Starting on a new quest

As of Monday March 28, I'm going to use the bathrooms in the UIC main building and practice using the urinals. I will bring plenty of water to drink and I can use the lunchroom for breaks between attempts. It's a semi-busy bathroom especially during school hours and I want to try to use a urinal when there are others using them too. I want this to be a good first step to returning to work. I'm still trying to figure out my status there but even if I return for one day then either quit or get fired, I will have proven I can handle it. That's my goal. I hope to reach it.
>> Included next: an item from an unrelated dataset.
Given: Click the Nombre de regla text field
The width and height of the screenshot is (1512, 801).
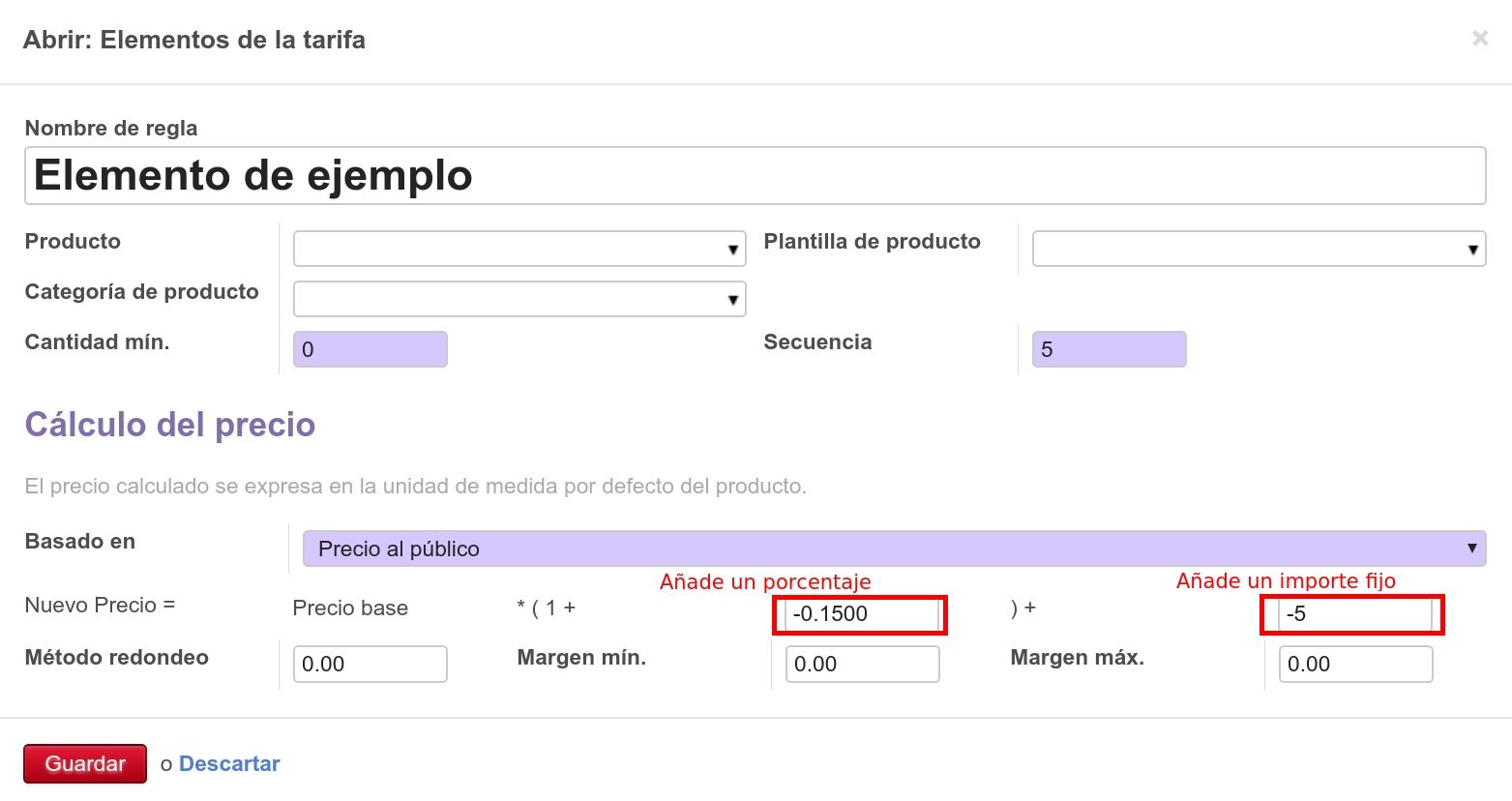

One of the things I've done is gotten rid of all the toxic relationships I was in. That opens up a lot of room for new and healthier relationships with new and healthier individuals. I pray this is the start of a new happier time for me. I'm 43 and Lord knows I'm overdue for some happiness. I'm still looking for a new job and exploring the possibility of making the same money, if not more, with a work from home job. Don't misunderstand me. Even if I did have a work from home job, I wouldn't stay home. I'd work my eight hours then on weekends and on any day off I take (or get, however that works), I'll be outta here exploring the city and planning vacations. I guess one thing I need to do eventually is define the kind of life I want and what "normal" means to me and how to get from where I am to where I want to be. That's not going to be easy.

I've never had a normal life. It's always been strife with anxiety. I can't even imagine life without panic attacks. I am, however, looking forward to it. Maybe,just maybe, I will eventually be able to use my mental tools without the benefit of medication. That would be nice.